To the show's credit, Oliver's shell-shocked and ashamed admission that he killed Billy to Felicity, and Felicity's brief moment of shock before affirming that, no, she's not going to hate Oliver for this, the team won't be broken up, but they'll be united in their hunt towards that Prometheus bastard, is also well done and easily one of the scenes that tugged at the heartstrings the most.
Billy isn't a proper character, not really -- he's more of a plot device the way that Thea's two evil boyfriends in seasons three and four were -- so his death didn't make me go all 'dang it, Billy was my favourite character!' and I couldn't care less if in this episode he died from a piano falling from the sky. But the fact that Prometheus made Oliver kill a man, who also deliciously happens to be Felicity's boyfriend, now that's an effective way for drama.
Oh, and I almost forgot -- Artemis makes her betrayal clear. It's a bit of an anticlimax, to be honest, and the impact was sort of lost in all the much stronger drama in the second act, but it's another in a series of things that doesn't quite go right in Oliver's favour. Oliver's first confrontation with Prometheus ends up with Wild Dog's, well, wild-dogging finally paying off as he's about to rescue Oliver... only for Artemis to shoot Wild Dog's gun out of his hand and reveal her true intentions. Bit... anticlimactic.

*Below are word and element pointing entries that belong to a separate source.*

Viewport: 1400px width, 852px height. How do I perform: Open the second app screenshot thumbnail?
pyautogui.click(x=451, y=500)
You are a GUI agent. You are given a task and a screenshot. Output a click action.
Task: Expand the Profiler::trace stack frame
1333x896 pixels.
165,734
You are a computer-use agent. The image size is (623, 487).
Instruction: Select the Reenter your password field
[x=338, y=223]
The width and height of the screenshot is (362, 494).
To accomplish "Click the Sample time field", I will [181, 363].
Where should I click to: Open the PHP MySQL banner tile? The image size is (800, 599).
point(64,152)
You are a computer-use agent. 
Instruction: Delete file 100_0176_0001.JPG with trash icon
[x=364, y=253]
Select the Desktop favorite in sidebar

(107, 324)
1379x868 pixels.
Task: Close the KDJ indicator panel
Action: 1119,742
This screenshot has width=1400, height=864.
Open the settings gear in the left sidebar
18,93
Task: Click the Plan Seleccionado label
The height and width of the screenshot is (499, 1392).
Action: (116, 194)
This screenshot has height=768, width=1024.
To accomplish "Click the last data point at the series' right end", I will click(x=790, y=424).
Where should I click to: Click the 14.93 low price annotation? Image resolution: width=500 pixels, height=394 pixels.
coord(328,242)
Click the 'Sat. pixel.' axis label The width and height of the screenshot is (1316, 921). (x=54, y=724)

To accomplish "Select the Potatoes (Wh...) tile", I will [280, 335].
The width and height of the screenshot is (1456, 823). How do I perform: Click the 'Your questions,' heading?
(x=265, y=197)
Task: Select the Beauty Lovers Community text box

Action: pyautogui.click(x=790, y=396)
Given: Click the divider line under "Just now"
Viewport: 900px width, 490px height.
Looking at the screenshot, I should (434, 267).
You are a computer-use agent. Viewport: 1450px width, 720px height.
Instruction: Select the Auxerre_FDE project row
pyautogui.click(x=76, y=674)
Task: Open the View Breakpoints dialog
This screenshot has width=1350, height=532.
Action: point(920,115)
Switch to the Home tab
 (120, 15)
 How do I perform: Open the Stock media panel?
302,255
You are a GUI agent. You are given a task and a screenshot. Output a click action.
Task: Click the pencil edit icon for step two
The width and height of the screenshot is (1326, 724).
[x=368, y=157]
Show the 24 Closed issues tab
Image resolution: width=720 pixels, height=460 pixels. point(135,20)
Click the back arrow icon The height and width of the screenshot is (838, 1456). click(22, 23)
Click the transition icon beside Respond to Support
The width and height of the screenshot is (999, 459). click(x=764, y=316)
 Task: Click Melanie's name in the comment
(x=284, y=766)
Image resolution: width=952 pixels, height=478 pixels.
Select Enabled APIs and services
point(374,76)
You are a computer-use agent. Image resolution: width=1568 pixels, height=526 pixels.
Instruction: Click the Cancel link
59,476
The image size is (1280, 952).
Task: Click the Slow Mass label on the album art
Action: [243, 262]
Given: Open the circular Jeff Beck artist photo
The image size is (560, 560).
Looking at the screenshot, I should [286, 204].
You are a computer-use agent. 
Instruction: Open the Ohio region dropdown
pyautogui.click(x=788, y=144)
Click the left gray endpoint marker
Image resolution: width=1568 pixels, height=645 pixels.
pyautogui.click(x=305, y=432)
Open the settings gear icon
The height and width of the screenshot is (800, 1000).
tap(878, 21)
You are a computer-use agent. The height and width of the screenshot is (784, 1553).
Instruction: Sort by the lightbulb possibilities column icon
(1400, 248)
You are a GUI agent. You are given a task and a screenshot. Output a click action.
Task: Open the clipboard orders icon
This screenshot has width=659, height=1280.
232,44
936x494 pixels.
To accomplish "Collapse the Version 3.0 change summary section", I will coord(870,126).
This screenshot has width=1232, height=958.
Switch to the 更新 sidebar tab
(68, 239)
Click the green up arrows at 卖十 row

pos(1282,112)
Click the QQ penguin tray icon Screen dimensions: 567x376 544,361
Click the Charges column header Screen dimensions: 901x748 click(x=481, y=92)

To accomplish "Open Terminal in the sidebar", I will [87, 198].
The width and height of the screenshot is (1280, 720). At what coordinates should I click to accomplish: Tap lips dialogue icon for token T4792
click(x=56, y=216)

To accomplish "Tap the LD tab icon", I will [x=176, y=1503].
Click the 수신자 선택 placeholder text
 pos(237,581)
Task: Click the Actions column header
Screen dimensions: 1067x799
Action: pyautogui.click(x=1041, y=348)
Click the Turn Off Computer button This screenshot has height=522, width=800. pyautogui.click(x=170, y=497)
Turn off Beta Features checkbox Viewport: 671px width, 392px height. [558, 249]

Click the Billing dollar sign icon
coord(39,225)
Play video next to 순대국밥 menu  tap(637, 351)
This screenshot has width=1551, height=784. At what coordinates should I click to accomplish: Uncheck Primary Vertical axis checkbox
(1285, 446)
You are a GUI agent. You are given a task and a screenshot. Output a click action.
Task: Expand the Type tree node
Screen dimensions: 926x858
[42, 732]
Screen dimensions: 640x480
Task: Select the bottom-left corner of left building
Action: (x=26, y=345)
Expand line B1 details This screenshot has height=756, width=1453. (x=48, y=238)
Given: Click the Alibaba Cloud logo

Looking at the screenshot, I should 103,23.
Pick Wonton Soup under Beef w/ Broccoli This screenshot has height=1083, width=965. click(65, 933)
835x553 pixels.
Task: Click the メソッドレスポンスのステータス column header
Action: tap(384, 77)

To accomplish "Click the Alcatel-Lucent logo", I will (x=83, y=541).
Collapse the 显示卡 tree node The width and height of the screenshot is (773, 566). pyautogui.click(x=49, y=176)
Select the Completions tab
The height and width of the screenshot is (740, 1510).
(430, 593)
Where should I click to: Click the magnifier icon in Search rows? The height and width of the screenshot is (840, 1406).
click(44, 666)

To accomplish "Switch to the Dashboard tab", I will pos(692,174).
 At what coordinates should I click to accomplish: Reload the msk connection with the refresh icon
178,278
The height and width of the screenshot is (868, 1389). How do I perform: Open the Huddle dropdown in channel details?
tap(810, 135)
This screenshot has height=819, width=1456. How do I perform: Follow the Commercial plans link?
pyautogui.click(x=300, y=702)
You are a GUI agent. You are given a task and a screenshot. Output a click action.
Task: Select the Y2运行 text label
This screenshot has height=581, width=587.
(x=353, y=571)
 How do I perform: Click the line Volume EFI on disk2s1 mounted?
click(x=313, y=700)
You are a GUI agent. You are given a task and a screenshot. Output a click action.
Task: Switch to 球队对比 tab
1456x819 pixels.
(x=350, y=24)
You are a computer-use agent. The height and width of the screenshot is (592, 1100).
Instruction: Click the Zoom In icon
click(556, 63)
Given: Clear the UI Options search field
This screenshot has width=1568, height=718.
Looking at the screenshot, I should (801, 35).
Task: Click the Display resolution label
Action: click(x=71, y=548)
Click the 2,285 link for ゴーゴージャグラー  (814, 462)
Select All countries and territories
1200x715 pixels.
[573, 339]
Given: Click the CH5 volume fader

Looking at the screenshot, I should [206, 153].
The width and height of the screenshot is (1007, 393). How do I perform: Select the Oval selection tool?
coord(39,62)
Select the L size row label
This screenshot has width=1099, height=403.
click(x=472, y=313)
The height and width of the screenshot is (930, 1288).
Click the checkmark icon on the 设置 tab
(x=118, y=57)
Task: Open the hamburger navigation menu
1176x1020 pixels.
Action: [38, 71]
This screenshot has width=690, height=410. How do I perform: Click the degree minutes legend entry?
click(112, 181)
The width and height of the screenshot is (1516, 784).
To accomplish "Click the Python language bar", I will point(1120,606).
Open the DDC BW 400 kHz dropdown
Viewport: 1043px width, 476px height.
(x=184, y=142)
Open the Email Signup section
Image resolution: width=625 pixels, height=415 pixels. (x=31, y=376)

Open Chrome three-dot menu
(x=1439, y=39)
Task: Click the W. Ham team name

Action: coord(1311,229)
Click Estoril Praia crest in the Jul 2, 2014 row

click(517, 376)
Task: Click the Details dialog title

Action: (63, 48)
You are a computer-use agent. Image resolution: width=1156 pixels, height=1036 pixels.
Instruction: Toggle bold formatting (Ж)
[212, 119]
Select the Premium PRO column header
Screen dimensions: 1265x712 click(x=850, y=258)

But Oliver's own depressing sadness as he realizes that everyone he touches gets destroyed is, well, quite effectively told. Artemis betrayed them, Curtis is hospitalized and broke up with his husband, Felicity's boyfriend is straight-up murdered, and we get the pretty random revelation that Diggle runs back home to find a SWAT team ready for him (Lyla and John Jr. are also presumably arrested). Oh, and randomly, the final scene shows Laurel back. This is Arrow, mind you, and Laurel is as likely to be Oliver's hallucination or whatever, but I for one don't really want her back. Not that I have a problem with her actress or character, but honestly we've done the walk-in-and-out-of-death nonsense to the ground last season. As much as I want Quentin to have a happy ending, this is one part that I really didn't want revoked so easily.
Overall, though, definitely a very satisfying finale. Arrow has been on fire, basically the strongest it's ever been throughout its fifth season, and honestly there's very little other than the surprise Laurel reveal and the weak (but not particularly horrible) Artemis doublecross that I can find wrong with this mid-season finale.
DC Easter Eggs Corner:
- Prometheus, in the comics, has an origin story that was the reverse of Batman's (the son of two criminals who witnessed his parents gunned down by a policeman, and is thus inspired to become a supervillain). Here, Prometheus's origin story is adapted to be the reverse of Green Arrow's, as the bastard son of a corrupt rich man whose father was killed by a vigilante for breaking the law, as opposed to Oliver's father, who killed himself in order to give his son a chance to survive.
- The AK Desmond group might be a reference to Albert Desmond, better known as the supervillain Dr. Alchemy, or Julian Albert Desmond, who is a main character in the Flash. While Julian himself seems way too unlikely to be involved in Star City's nonsense, he is said to have a company before he blew it away, so maybe it's supposed to be connected?
- Justin Claybourne is a brand-new character, and his name can actually be seen in the List way back in the first season. He's not based on any prior DC character, it seems.